Aim 1: In the text on education census data, rewrite the part that begins with "Housing Owner/renter, median" and ends with "Variables (Schools NHGIS)", swapping "Harmonized" for "Standardized".
Aim 2: According to the text on education census data, what years does the ACS 1-Year source cover?
Aim 3: Take the text on education census data further from where it stops.

--- Start of Text ---

Key Education Variables

Topic Example Variables Source
Child population Under 18, 5-17 school-age Decennial, ACS
Race/ethnicity Hispanic, White, Black, Asian, etc. Decennial, ACS
Poverty Persons below poverty, SNAP receipt ACS (sample)
Education attainment HS diploma, BA+ (adults) ACS (sample)
Language English proficiency, language at home ACS (sample)
Housing Owner/renter, median value, crowding Decennial, ACS
Family structure Single-parent, grandparent households ACS (sample)
Immigration Foreign-born, recent immigrants ACS (sample)

Data Sources by Type

Source Years Geographic Detail Content
Decennial Census 1790-2020 Block (1990+) 100% count: age, sex, race, housing
ACS 5-Year 2005-2023 Block group Sample: income, education, language
ACS 1-Year 2010-2023 Areas 65K+ pop Sample: same as 5-year
Time Series 1790-2020 Varies Harmonized across years
Geographic Crosswalks 1990-2020 Block+ Interpolation weights

Portal Variables (Schools NHGIS)

--- End of Text ---
--- Start of Data ---

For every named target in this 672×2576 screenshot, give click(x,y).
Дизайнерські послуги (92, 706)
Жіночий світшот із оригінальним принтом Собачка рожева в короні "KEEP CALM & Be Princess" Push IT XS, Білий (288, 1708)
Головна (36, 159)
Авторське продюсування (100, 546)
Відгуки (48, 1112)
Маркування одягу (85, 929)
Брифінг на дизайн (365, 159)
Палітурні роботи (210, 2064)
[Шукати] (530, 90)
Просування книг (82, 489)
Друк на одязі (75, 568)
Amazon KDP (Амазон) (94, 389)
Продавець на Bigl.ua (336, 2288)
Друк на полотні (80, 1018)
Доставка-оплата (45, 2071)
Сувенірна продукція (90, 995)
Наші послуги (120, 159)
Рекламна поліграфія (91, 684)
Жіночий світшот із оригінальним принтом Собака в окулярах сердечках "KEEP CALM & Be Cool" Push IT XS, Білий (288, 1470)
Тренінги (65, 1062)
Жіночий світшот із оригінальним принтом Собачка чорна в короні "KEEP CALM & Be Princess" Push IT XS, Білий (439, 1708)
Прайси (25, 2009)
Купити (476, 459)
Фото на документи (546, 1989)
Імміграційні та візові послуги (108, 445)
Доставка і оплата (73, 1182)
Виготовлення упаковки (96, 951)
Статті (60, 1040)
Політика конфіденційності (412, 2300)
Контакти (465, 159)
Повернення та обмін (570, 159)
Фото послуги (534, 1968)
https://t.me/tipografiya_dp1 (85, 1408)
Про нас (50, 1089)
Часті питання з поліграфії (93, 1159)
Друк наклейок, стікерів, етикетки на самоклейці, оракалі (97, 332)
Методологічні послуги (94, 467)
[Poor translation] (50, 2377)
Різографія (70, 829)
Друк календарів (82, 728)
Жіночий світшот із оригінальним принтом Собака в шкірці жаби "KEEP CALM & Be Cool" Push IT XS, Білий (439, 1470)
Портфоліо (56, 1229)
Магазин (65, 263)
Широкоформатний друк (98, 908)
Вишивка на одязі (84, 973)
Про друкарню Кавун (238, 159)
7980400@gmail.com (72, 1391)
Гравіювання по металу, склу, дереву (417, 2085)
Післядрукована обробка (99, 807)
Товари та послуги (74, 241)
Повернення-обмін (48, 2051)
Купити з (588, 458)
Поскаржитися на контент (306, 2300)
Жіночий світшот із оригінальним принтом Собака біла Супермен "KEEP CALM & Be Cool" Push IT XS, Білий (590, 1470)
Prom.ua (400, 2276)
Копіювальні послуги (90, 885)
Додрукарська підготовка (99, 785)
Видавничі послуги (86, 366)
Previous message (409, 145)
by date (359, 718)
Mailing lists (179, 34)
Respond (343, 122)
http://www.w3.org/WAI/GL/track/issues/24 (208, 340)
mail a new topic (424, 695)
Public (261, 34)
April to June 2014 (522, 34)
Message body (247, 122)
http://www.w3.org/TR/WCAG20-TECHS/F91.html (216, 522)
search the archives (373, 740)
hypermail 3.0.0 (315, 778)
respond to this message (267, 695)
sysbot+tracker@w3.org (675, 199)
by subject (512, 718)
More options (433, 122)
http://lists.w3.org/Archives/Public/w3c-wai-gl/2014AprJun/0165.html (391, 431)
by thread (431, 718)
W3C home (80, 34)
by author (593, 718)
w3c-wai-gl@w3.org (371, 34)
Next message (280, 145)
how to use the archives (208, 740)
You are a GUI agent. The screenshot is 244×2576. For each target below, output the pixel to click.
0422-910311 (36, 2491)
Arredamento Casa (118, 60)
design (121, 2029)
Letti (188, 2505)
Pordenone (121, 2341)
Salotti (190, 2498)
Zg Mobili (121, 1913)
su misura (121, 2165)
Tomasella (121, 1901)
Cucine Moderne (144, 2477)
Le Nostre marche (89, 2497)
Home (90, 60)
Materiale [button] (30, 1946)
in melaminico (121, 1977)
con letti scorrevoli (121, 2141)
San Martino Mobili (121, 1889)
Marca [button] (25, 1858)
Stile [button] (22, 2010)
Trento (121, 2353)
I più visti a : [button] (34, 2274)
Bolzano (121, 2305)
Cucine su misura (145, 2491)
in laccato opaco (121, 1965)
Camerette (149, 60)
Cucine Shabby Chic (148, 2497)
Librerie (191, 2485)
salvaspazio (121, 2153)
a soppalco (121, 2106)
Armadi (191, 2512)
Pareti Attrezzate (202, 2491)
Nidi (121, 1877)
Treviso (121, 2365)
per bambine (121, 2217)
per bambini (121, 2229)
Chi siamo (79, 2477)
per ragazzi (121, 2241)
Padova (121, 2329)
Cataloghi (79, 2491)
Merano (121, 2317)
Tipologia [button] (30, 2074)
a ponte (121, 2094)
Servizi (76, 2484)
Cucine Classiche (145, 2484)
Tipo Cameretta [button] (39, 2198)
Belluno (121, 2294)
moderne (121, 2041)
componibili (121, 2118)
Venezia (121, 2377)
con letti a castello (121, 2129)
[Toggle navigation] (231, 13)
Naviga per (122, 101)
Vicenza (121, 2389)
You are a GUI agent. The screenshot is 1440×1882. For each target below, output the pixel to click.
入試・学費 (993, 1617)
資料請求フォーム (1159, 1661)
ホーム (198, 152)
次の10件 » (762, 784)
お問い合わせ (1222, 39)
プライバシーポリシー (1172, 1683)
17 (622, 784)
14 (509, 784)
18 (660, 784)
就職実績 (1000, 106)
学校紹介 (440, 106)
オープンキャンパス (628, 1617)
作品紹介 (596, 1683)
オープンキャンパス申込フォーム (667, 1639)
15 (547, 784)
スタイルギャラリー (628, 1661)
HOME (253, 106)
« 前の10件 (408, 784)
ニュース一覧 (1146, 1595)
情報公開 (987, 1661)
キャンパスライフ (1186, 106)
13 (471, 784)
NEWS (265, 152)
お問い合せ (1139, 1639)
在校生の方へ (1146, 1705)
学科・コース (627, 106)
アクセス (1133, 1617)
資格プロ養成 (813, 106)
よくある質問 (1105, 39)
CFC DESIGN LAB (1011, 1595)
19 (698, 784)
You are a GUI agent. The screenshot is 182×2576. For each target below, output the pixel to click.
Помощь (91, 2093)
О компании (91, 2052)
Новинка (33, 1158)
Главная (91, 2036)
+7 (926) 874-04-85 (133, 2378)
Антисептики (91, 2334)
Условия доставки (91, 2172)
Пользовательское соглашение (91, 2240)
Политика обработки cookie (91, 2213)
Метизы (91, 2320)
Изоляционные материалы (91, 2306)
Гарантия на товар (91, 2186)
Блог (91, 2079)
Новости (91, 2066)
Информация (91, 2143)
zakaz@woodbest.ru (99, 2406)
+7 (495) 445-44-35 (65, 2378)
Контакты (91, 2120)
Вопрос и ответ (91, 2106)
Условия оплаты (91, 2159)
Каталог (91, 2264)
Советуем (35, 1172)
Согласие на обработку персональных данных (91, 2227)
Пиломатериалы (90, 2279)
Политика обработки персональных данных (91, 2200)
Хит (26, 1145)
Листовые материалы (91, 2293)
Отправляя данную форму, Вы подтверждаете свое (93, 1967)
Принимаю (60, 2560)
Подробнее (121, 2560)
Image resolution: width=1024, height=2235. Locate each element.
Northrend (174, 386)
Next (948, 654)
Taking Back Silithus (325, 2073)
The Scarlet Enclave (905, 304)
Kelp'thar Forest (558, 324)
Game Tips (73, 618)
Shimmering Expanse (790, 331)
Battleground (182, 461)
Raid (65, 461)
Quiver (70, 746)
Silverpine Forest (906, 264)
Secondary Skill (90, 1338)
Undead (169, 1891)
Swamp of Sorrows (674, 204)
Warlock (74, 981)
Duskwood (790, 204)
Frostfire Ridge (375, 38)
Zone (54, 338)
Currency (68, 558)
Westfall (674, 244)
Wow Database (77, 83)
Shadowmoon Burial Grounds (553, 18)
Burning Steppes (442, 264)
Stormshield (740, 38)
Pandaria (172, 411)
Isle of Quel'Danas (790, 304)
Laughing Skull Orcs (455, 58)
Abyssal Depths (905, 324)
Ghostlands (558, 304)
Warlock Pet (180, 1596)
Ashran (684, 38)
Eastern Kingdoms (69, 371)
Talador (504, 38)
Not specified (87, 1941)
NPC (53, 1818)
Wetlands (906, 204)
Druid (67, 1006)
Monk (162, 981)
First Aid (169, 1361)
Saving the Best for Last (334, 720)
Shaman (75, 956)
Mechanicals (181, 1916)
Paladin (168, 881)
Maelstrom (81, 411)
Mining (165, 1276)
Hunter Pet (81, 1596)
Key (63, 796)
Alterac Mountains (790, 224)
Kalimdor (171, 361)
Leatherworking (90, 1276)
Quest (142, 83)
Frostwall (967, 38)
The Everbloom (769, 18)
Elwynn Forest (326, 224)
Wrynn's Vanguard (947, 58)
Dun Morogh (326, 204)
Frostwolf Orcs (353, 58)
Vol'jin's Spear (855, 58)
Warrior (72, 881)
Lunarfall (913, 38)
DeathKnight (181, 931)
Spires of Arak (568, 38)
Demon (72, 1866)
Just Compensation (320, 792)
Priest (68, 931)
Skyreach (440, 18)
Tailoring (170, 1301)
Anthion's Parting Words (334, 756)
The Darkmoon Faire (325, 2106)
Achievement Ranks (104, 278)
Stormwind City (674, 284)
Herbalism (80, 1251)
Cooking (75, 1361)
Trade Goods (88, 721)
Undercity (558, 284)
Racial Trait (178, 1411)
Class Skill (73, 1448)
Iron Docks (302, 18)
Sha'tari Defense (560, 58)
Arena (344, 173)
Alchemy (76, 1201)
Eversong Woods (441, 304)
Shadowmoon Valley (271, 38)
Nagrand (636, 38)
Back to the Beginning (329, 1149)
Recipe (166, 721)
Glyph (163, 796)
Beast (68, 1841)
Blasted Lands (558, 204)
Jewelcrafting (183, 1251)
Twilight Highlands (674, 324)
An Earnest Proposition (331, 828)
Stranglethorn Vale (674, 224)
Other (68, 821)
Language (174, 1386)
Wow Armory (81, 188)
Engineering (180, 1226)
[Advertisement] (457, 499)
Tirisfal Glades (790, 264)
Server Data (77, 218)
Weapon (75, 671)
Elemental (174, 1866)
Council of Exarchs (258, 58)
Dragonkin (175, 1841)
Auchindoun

--- End of Data ---

Final answer 1:
Housing Owner/renter, median value, crowding Decennial, ACS
Family structure Single-parent, grandparent households ACS (sample)
Immigration Foreign-born, recent immigrants ACS (sample)

Data Sources by Type

Source Years Geographic Detail Content
Decennial Census 1790-2020 Block (1990+) 100% count: age, sex, race, housing
ACS 5-Year 2005-2023 Block group Sample: income, education, language
ACS 1-Year 2010-2023 Areas 65K+ pop Sample: same as 5-year
Time Series 1790-2020 Varies Standardized across years
Geographic Crosswalks 1990-2020 Block+ Interpolation weights

Portal Variables (Schools NHGIS)

Final answer 2: 2010-2023

Final answer 3:
Key geographic and identifying columns in the schools NHGIS datasets. Census 2020 files have 47 columns; earlier census years have fewer (e.g., 1990 has 35 columns — no CBSA or legislative district fields).

Variable Description Type
ncessch NCES school ID Int64
leaid NCES district ID Int64
tract Census tract number Int64
block_group Block group number (1-9; 0 = unassigned) Int64
geoid_block Full block FIPS identifier Int64
census_region Census Bureau region (1-4, 9) Int64
census_division Census Bureau division (1-9) Int64
cbsa CBSA code (2000+ census files only) Int64
cbsa_type Metropolitan (1) or Micropolitan (2) Int64
cbsa_city Principal city indicator (0=No, 1=Yes; 2000+ only). See note below. Int64
geocode_accuracy Geocode confidence (1=High, 2=Medium, 3=Low, 4=Did not geocode, -2=N/A) Float64
geocode_accuracy_detailed Geocode match type (1-12) Int64
class_code FIPS place class code Int64
lower_chamber_type State legislative district lower chamber type (1-8; census 2010 only). See variable-catalog.md for code mapping. Int64
geo_latitude / geo_longitude Geocoded coordinates Float64
latitude / longitude CCD-reported coordinates (many nulls in early years) Float64
fips State FIPS code Int64
puma Public Use Microdata Area (2000+ census files only) Int64

Portal Variables (Colleges NHGIS)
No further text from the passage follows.